Output as a numbered list the lines of the listing from the line containing "Task: Click the Add repository plus icon" through the end of the listing, both included, omitting any blank lines.

++++ Data shown ++++

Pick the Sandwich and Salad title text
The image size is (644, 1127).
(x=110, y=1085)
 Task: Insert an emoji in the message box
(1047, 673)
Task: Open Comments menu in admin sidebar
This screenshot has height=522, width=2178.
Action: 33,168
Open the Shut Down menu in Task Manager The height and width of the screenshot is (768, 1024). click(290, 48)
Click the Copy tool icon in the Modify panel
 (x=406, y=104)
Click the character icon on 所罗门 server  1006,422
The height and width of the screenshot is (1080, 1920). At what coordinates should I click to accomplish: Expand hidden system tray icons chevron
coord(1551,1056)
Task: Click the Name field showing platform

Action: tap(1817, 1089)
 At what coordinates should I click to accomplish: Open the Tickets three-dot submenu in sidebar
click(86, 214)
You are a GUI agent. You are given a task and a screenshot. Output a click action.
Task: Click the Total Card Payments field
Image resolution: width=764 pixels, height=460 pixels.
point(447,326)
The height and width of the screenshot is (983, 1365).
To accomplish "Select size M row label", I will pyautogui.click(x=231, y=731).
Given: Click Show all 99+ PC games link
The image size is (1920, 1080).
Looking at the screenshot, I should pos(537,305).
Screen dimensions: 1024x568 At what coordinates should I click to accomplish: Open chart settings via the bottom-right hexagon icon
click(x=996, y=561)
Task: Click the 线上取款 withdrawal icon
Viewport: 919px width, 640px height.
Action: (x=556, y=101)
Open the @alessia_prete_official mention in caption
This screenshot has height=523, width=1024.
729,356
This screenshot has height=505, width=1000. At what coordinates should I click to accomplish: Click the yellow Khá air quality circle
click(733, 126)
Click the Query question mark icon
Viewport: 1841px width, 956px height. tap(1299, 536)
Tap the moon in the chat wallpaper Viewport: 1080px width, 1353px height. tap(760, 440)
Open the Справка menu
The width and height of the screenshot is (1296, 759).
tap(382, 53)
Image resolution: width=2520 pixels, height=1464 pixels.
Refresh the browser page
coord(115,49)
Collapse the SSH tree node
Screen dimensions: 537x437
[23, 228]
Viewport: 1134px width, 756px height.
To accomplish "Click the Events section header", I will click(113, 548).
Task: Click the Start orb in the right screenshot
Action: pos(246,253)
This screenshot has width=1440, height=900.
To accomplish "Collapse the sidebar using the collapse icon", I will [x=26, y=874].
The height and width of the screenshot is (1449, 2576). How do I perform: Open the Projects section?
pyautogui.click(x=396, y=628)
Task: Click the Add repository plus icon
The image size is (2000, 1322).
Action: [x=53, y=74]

++++

→ Answer below
1. Task: Click the Add repository plus icon
2. The image size is (2000, 1322).
3. Action: [x=53, y=74]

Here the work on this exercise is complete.